* [PROBLEM TO SOLVE] Below are some entries; set them all down exactly.

══════

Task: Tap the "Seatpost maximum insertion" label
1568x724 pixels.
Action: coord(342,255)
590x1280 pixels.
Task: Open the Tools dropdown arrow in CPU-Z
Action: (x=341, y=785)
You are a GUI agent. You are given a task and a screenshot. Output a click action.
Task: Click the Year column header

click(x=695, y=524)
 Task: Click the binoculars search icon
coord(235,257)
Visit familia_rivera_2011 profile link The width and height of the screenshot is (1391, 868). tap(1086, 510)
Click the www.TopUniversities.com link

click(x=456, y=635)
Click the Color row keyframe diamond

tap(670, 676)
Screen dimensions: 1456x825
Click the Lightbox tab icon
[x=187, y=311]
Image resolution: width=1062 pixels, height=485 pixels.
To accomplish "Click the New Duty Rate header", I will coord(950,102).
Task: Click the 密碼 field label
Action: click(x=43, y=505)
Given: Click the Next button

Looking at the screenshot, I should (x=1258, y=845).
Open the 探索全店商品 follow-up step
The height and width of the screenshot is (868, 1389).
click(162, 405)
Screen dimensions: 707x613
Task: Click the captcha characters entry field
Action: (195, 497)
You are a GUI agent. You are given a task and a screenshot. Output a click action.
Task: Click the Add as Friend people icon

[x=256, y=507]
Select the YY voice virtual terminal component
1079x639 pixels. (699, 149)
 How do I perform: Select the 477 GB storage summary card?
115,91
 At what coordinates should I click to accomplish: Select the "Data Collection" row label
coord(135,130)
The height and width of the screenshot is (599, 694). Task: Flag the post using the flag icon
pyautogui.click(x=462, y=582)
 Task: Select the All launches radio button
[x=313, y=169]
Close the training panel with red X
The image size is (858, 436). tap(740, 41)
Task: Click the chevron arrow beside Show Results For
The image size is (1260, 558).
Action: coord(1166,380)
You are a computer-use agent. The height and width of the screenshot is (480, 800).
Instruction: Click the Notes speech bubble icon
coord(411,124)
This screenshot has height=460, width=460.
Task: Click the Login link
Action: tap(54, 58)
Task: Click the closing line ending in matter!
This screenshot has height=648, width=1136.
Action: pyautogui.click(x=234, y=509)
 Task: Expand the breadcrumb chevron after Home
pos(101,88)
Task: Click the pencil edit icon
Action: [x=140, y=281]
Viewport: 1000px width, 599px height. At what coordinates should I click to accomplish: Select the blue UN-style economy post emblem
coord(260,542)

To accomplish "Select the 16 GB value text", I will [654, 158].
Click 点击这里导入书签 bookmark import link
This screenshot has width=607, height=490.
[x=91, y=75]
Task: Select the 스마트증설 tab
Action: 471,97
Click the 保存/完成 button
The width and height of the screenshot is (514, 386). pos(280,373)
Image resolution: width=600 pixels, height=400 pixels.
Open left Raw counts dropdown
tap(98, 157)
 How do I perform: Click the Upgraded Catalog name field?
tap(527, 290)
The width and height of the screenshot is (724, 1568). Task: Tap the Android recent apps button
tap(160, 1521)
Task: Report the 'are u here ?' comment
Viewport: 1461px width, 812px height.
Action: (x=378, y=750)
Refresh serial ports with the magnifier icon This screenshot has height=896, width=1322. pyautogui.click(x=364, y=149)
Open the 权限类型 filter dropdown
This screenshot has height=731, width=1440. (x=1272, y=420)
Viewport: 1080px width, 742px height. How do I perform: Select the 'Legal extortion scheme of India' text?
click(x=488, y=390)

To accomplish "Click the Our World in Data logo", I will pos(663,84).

══════

* [SOLUTION BELOW]
Task: Tap the "Seatpost maximum insertion" label
1568x724 pixels.
Action: coord(342,255)
590x1280 pixels.
Task: Open the Tools dropdown arrow in CPU-Z
Action: (x=341, y=785)
You are a GUI agent. You are given a task and a screenshot. Output a click action.
Task: Click the Year column header

click(x=695, y=524)
 Task: Click the binoculars search icon
coord(235,257)
Visit familia_rivera_2011 profile link The width and height of the screenshot is (1391, 868). tap(1086, 510)
Click the www.TopUniversities.com link

click(x=456, y=635)
Click the Color row keyframe diamond

tap(670, 676)
Screen dimensions: 1456x825
Click the Lightbox tab icon
[x=187, y=311]
Image resolution: width=1062 pixels, height=485 pixels.
To accomplish "Click the New Duty Rate header", I will coord(950,102).
Task: Click the 密碼 field label
Action: click(x=43, y=505)
Given: Click the Next button

Looking at the screenshot, I should (x=1258, y=845).
Open the 探索全店商品 follow-up step
The height and width of the screenshot is (868, 1389).
click(162, 405)
Screen dimensions: 707x613
Task: Click the captcha characters entry field
Action: (195, 497)
You are a GUI agent. You are given a task and a screenshot. Output a click action.
Task: Click the Add as Friend people icon

[x=256, y=507]
Select the YY voice virtual terminal component
1079x639 pixels. (699, 149)
 How do I perform: Select the 477 GB storage summary card?
115,91
 At what coordinates should I click to accomplish: Select the "Data Collection" row label
coord(135,130)
The height and width of the screenshot is (599, 694). Task: Flag the post using the flag icon
pyautogui.click(x=462, y=582)
 Task: Select the All launches radio button
[x=313, y=169]
Close the training panel with red X
The image size is (858, 436). tap(740, 41)
Task: Click the chevron arrow beside Show Results For
The image size is (1260, 558).
Action: coord(1166,380)
You are a computer-use agent. The height and width of the screenshot is (480, 800).
Instruction: Click the Notes speech bubble icon
coord(411,124)
This screenshot has height=460, width=460.
Task: Click the Login link
Action: tap(54, 58)
Task: Click the closing line ending in matter!
This screenshot has height=648, width=1136.
Action: pyautogui.click(x=234, y=509)
 Task: Expand the breadcrumb chevron after Home
pos(101,88)
Task: Click the pencil edit icon
Action: [x=140, y=281]
Viewport: 1000px width, 599px height. At what coordinates should I click to accomplish: Select the blue UN-style economy post emblem
coord(260,542)

To accomplish "Select the 16 GB value text", I will [654, 158].
Click 点击这里导入书签 bookmark import link
This screenshot has width=607, height=490.
[x=91, y=75]
Task: Select the 스마트증설 tab
Action: 471,97
Click the 保存/完成 button
The width and height of the screenshot is (514, 386). pos(280,373)
Image resolution: width=600 pixels, height=400 pixels.
Open left Raw counts dropdown
tap(98, 157)
 How do I perform: Click the Upgraded Catalog name field?
tap(527, 290)
The width and height of the screenshot is (724, 1568). Task: Tap the Android recent apps button
tap(160, 1521)
Task: Report the 'are u here ?' comment
Viewport: 1461px width, 812px height.
Action: (x=378, y=750)
Refresh serial ports with the magnifier icon This screenshot has height=896, width=1322. pyautogui.click(x=364, y=149)
Open the 权限类型 filter dropdown
This screenshot has height=731, width=1440. (x=1272, y=420)
Viewport: 1080px width, 742px height. How do I perform: Select the 'Legal extortion scheme of India' text?
click(x=488, y=390)

To accomplish "Click the Our World in Data logo", I will pos(663,84).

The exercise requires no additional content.